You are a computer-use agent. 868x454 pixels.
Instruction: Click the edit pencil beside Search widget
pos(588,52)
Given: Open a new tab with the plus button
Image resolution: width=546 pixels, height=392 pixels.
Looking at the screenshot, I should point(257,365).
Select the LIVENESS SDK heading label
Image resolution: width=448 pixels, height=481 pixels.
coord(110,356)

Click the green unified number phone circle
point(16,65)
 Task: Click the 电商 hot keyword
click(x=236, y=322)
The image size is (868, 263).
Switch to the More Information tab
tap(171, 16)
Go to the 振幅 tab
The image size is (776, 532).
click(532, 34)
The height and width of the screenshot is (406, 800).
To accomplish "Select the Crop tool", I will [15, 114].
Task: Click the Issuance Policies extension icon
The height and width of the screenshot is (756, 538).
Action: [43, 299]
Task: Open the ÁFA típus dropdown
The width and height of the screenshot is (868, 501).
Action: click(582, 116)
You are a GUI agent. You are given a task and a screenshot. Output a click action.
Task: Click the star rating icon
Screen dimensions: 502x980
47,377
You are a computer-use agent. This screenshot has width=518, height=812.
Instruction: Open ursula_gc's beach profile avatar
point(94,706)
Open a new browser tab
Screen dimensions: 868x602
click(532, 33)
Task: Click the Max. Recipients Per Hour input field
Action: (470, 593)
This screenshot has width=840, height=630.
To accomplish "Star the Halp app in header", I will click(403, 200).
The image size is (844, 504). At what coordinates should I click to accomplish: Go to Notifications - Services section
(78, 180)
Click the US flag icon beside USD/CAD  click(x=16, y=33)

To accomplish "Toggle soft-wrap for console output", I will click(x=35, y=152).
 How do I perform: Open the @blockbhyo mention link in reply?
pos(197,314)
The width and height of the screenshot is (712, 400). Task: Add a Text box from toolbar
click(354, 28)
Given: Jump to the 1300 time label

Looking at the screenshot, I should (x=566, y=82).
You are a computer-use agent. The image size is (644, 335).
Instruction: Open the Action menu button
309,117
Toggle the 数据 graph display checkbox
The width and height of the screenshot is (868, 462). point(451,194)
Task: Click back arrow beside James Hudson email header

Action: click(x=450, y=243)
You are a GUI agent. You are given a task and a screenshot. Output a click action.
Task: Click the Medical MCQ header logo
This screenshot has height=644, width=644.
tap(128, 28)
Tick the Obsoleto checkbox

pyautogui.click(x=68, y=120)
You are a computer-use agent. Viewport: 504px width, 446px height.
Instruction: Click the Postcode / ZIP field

· · ·

▶ Prompt
Where a line in the records above contains the string "computer", return that line.

▶ Exercise result
You are a computer-use agent. 868x454 pixels.
You are a computer-use agent. This screenshot has width=518, height=812.
You are a computer-use agent. The image size is (644, 335).
You are a computer-use agent. Viewport: 504px width, 446px height.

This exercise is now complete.